Caduta la dinastia Hohenzollern, e svanita ogni possibilità di un suo ritorno, l’orientamento politico dell’on. Giolitti mutò, i suoi rancori sbollirono. Prima della guerra, secondo l’espressione di Paolo Bourget, tre baluardi esistevano in Europa della «civiltà classica»: il Vaticano, lo stato maggiore tedesco, la Camera dei lords britannica. Dopo la guerra due di queste istituzioni sono cadute. Il Vaticano ha mutato radicalmente la sua struttura: la sua base tradizionale, che era la vecchia aristocrazia terriera, le è venuta a mancare per la stessa ragione per cui sono venuti a mancare il militarismo prussiano e la Camera dei lords, ed è stata sostituita dalla classe dei contadini piccoli e medi. In Europa la maggior forza di conservazione è rappresentata dal Parlamento francese, in cui ancora l’aristocrazia terriera domina. Come prima della guerra il punto di vista dell’on. Giolitti era, in definitiva, quello dello Junker prussiano, cosí come è oggi quello dell’hobereau vandeano. Spregiudicato e cinico, l’on. Giolitti apertamente lascia che i francesi, molto meno riguardosi dei tedeschi, spadroneggino nel nostro paese. È naturale che i suoi bassi agenti, i vari Pippo Naldi del giornalismo, siano ancora piú cinici e spregiudicati del principale e giungano fino al piú sfacciato servilismo verso i funzionari dello Stato francese in Italia.

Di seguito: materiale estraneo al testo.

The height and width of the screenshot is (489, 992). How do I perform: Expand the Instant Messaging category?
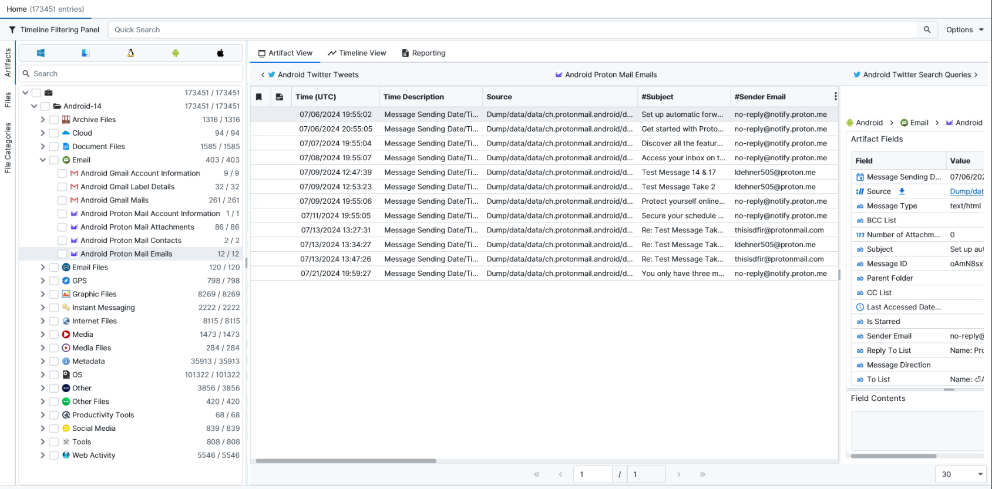(x=43, y=308)
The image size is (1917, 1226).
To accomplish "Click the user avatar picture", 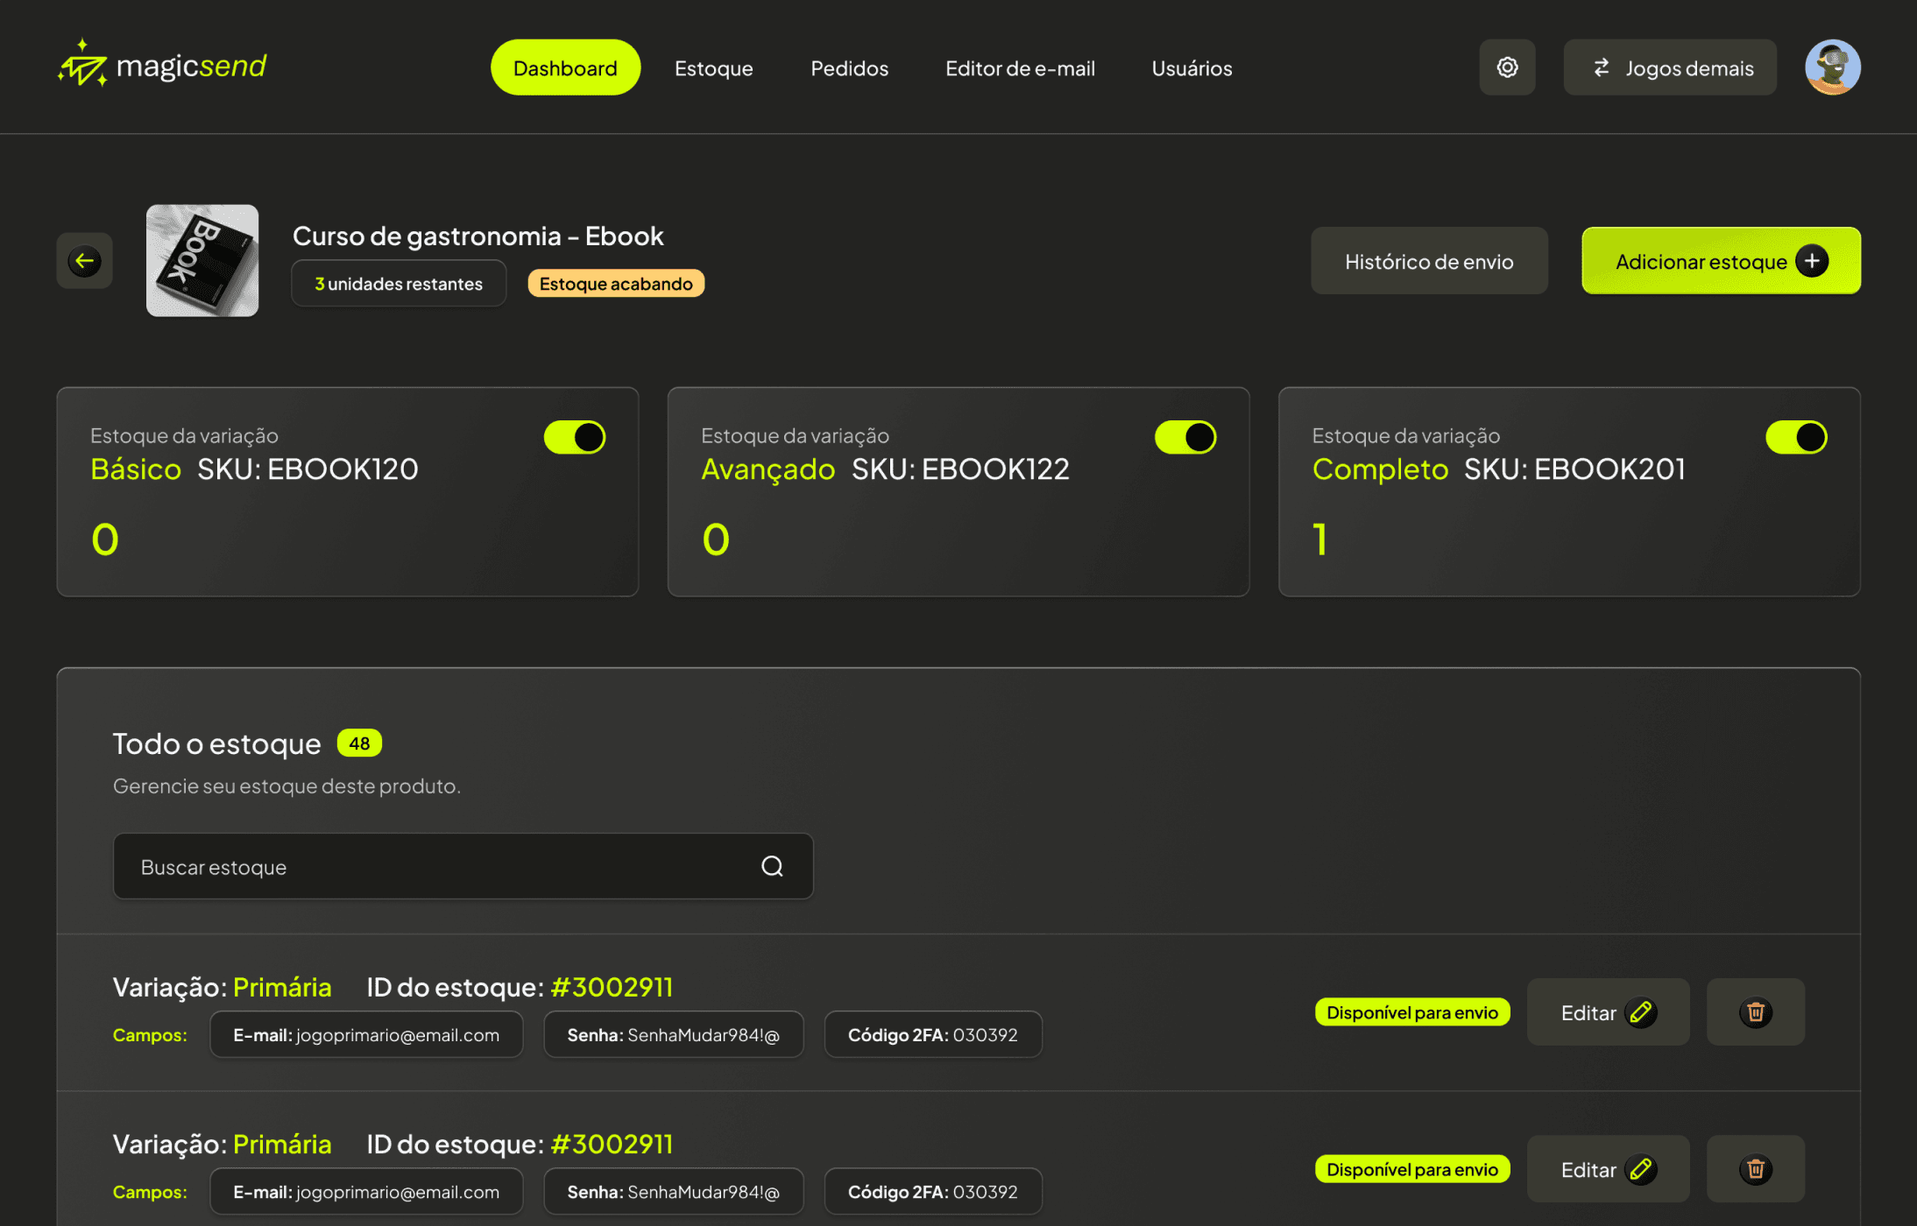I will coord(1832,67).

A parte gli episodi di corruzione individuale, la quistione degli influssi stranieri in Italia è la quistione fondamentale della nostra vita politica. Nei suoi termini essenziali essa può essere cosí definita: la classe piú conservatrice, quella dei grandi proprietari terrieri, approfitta della crisi industriale per riprendere il sopravvento in tutti gli Stati europei. La reazione, in tutta Europa, ha un carattere spiccatamente agrario. La Francia, dove i latifondisti conservano una maggiore potenza politica, diventa il centro reazionario mondiale. I conservatori di tutti i paesi si orientano verso la Francia e ne ricevono gli ordini. In Italia questa soggezione, per la maggior depressione generale del paese e per la maggior vigliaccheria delle classi di governo, si manifesta in forme piú brutali. Si è vista La Stampa, con tutta la schiera degli altri giornali giolittiani, partecipare alla manovra dei conservatori francesi per la caduta di Briand durante la conferenza di Washington (pubblicazione del telegramma di Pertinax sull’incidente Briand-Schanzer). Si è vista la democrazia giolittiana rovesciare il ministro Bonomi per rimandare la conferenza di Genova, secondo gli intendimenti del signor Poincaré. Ma i nittiani procederebbero diversamente? Il creatore della regia guardia per decreto-legge riuscirebbe certo a salvare le forme piú che non faccia l’onorevole Giolitti, ma la sua politica non sarebbe fondamentalmente diversa da quella del vecchio di Dronero.

L’Ordine Nuovo, 4 marzo 1922. Non firmato.